Montana Ale Works, Bozeman: Roth Jordan, chef/co-owner
Eight years ago, when Roth Jordan started chefing at the high-volume Bozeman hotspot Montana Ale Works, local food was only trickling in.
“It started with farmers and ranchers coming to the back door,” Jordan said.
He appreciated their high quality products and would buy as much as he could, but it wasn’t enough to depend on.
So he created a win-win situation: Montana Ale Works loaned a local organic producer $10,000 to buy a root vegetable harvester.
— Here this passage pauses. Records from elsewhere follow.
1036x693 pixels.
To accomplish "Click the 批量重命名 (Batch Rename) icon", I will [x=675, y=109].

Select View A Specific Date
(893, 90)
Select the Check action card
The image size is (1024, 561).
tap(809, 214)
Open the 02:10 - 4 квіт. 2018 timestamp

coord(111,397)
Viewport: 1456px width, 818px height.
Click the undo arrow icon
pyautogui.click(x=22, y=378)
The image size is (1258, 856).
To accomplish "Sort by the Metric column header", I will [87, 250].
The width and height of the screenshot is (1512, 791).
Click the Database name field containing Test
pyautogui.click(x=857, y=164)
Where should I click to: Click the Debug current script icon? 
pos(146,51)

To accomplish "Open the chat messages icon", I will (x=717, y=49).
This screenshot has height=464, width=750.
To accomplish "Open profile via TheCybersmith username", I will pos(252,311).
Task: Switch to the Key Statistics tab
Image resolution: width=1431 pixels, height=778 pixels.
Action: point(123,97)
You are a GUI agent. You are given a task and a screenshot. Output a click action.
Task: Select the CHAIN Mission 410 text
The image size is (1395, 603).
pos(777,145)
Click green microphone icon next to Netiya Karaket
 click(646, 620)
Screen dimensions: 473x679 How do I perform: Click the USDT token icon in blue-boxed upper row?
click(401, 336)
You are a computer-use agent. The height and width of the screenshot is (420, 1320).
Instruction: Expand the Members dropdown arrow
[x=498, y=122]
The restaurant was paid back in carrots.
“We called it ‘Cash for Carrots,’ ” Jordan said. “It reduced the farm’s manual labor, enabling them to plant an additional seven acres, and we got a steady stream of produce.”
A year later, Montana Ale Works invested in that farm’s greenhouse to get more greens in return.
University of Montana Dining, Missoula: Director Mark LoParco and Chef Patrick Brown
In 2003, a group of University of Montana students created a local food event as a class project. It was so popular that it prompted UM Dining Director Mark LoParco to look into the use of local foods throughout the university. Today, under his guidance and implemented by Executive Chef Patrick Brown, UM has one of the most successful Farm to College programs in the country – a model that other institutional settings are encouraged to use.
“Local for us is the whole state of Montana because of the volume of food we require,” LoParco explains, noting that along with a student population of 15,000, they also feed faculty, staff and visitors. “Out of the $3 million we spend on food, $800,000 is spent in Montana.”